**TASKS AND EXERCISES:**
1. According to the passage on updating API typings, how many packages or APIs are there right now?
2. Resume the passage on updating API typings, picking up after its final sentence.

There are ~200 packages/APIs right now, so it's potentially 200 PRs per week. And there's no guarantee that they'll be reviewed and merged within one week. Actually, there's a pretty solid chance that they'll be stuck there for months :)

One hour cadence was chosen because these types are used with the front-end JS APIs that are only available in CDN-style, without version binding. People add <script src="https://apis.google.com/js/api.js"/> to their page, which loads the latest API schema and generates functions from it on the fly. So, ideally types have to match the same cadence: be generated on the fly every time you, which is not feasible. I did tests and monitored APIs for changes, came to the conclusion that hourly updates are reasonable and would very much like to keep it that way.

Regarding security, I have branch protection rules in the repo, I have tests and linting set up as well. I have dependabot updating dependencies weekly (currently on pause because dependabot/dependabot-core#3132). So, my typings are more secure.

**SUPPLIED DATA:**
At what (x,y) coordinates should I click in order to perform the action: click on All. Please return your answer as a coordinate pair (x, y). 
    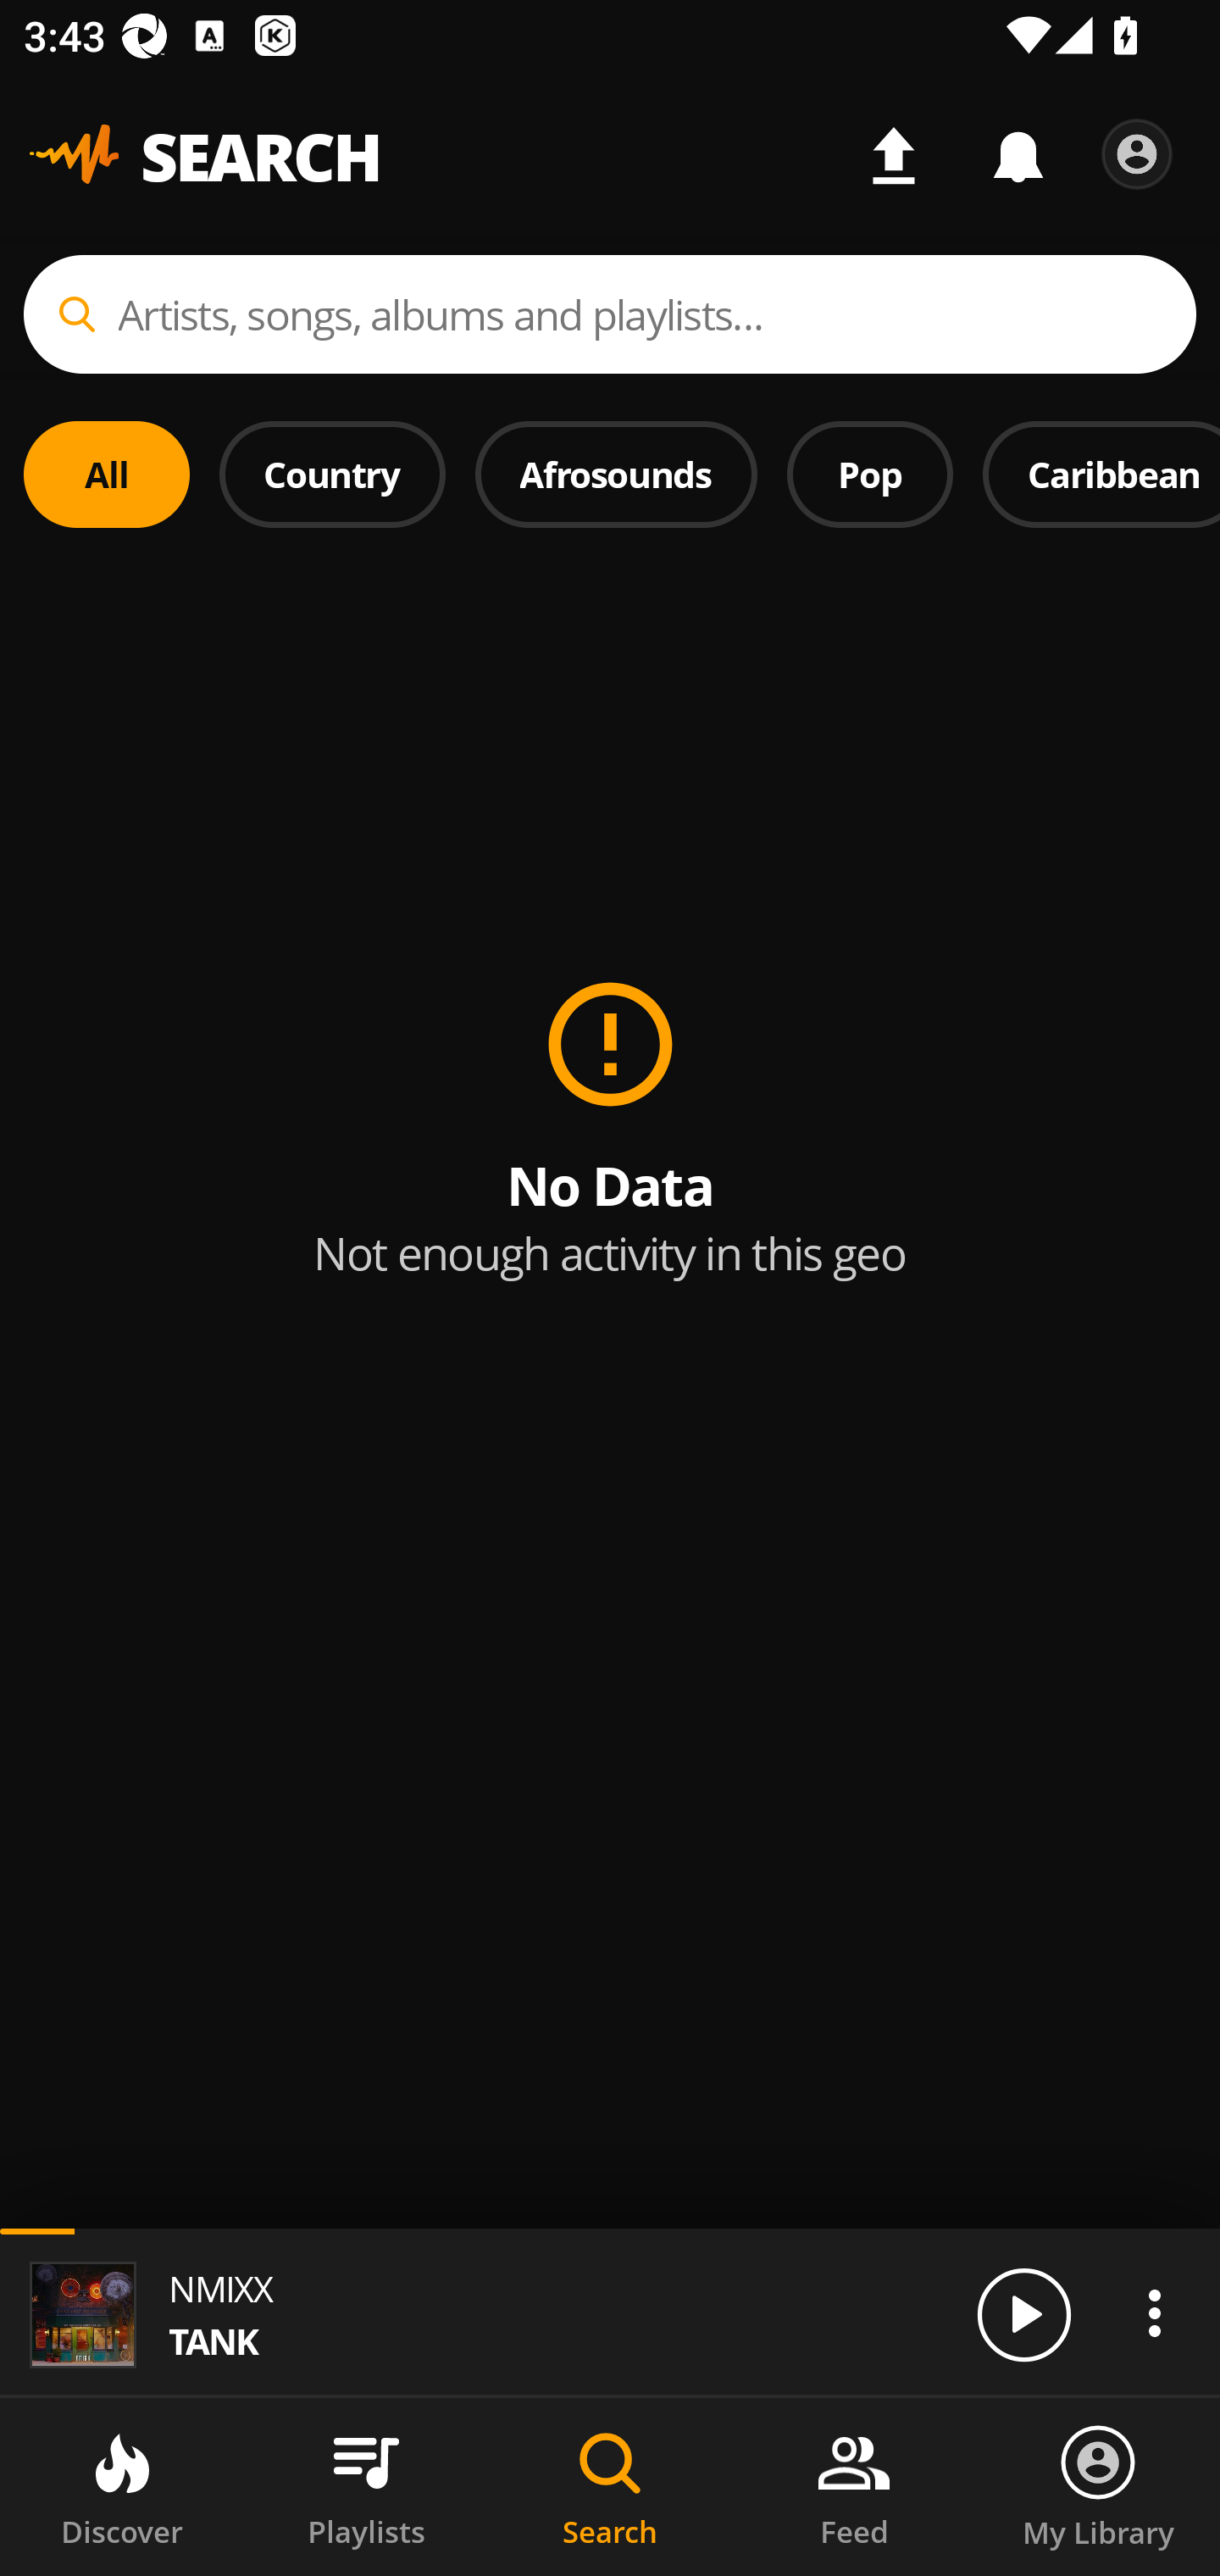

**EXERCISE RESULTS:**
1. About 200.

2.
Also, my users depend on https://apis.google.com/js/api.js, which can be a security issue if it gets hacked and the script is replaced with something malicious. One way they can mitigate this - is by manually copy-pasting content of this script to some local file, and doing review of the compiled JS code (something like this Maxim-Mazurok/gapi), which realistically no-one does and it's not recommended.
So, if they trust api.js, why would they not trust my typings?
In case if they don't want to take any chances - they can do the same thing as I've described for api.js - they can copy-paste types, review them and only update manually. Even more, they can use my generator repo to generate their own typings.
There's no magic and nothing is happening behind the curtains, all the sources are on GitHub, generation, tests and publishing to NPM is happening on GitHub Actions.

I was hoping that generated types will become first-class citizens.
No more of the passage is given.